Но у меня был пример мамы, которая прощала ужасные поступки отца, его пьянство, кражи и измены, и я не хотела быть такой, как она. Я хотела чувствовать, что меня любят хоть немного в ответ, и не закрывать глаза на правду.
— Я всё видела, — ответила ему, вздохнув, — и не один раз ловила тебя. Да даже твоя сестра подтвердила!
Мужчина закатил глаза.
— Гениальный пример, Долли. Мы оба знаем, что у неё в голове, — он всё ещё вальяжно опирался на стойку.
Его будто ничего не волновало, и ничего ему не угрожало. Он был расслаблен, словно знал, что победит.
— Вы настояли на свидетелях, — произнесла судья, — однако мы выслушаем их позже. После ваших доводов, истец, в подтверждение измены. Продолжайте вашу историю. Мы все ждем.
Я медленно кивнула, собралась с силами и выдавила:
— Когда брат ушёл нам стало очень тяжело. Я долго искала работу, бегая с одной подработки на другую, но без опыта и несовершеннолетнюю меня не хотели брать. Всё оказалось сложнее, чем я себе придумывала.

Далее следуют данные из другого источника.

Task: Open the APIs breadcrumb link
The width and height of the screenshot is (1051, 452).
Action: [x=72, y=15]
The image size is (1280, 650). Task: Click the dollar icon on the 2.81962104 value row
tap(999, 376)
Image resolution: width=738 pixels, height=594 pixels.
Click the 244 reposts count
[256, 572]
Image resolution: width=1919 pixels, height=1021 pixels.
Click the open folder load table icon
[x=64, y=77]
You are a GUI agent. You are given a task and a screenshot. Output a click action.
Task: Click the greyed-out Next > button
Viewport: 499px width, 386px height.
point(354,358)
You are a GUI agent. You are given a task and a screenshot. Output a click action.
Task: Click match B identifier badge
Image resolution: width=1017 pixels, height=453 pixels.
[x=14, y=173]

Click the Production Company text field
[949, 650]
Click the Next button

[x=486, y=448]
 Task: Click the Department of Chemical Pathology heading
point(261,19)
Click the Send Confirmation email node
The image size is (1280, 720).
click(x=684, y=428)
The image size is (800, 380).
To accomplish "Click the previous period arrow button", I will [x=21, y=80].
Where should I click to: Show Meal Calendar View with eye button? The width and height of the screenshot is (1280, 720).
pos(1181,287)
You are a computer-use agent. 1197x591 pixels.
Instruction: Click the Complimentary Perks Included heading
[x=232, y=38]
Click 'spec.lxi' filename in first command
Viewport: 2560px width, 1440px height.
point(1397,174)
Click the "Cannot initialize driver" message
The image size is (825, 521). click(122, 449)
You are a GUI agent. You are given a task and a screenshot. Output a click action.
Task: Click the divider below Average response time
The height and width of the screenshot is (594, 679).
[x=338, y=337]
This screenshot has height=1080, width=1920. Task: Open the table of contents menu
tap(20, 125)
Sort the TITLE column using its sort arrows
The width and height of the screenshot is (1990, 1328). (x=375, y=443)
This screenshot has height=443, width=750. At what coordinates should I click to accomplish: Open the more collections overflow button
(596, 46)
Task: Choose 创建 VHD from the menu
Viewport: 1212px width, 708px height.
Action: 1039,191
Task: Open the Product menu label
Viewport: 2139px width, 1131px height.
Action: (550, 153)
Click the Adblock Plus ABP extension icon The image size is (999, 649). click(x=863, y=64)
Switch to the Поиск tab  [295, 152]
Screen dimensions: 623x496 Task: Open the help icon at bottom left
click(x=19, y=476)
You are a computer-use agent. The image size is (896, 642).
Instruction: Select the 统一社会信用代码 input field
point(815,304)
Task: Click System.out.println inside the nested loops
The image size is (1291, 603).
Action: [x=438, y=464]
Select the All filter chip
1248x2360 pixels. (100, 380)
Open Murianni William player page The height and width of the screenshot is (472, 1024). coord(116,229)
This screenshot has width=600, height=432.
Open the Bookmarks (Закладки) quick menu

«Мне снова отказали. Как увидели мою просящую улыбку и протянутые документы, так сразу покачали головой и даже на собеседование не пустили. Хотя по телефону звали так сильно, сказали об ужасной нехватке персонала и… но оно уже было не важно. Я опять шла домой и ревела — это единственное, что я могла делать. Если бы мне платили деньги за слёзы, то моя семья была бы самой богатой в городе.
Хаоса в картину жизни добавляло то, что Карлос, которому полгода назад исполнилось двенадцать, постоянно дрался в школе, а маме приходилось зашивать его порванные вещи.
Семилетняя Агата должна была пойти в школу, и благодаря тому, что она прошла какой-то там тест для поступающих с высокими баллами, её приняли в школу получше в другом районе, а значит кто-то должен будет не только водить её, но ещё и купить в следующем месяце школьную форму, которая нам точно была не по карману. Не говоря о тетрадях и прочей школьной гадости! Я боялась представить сколько стоит всё это. Зачем оно вообще нужно?
— Ну и? — сидела на лавке у ворот мама.
Она заметила меня первой — я снова ничего не видела перед глазами. С усилием лишь помотала головой ей в ответ.
— И в самом деле бесполезная! — фыркнула она, — твой брат хотя бы что-то мог, а ты?
Она никогда не обращала внимания на меня, разве что, если я не успевала что-то сделать или накосячила. Спасибо, что она слёзы не заметила — так бы вцепилась в них и продолжила орать.
— Господи, зачем я вас всех рожала? Чтобы вы мне в старости стакан воды не принесли? — продолжила она, пока я заходила в дом, — ни черта не можете без меня! Почему я должна тянуть вас всех на своей шее?!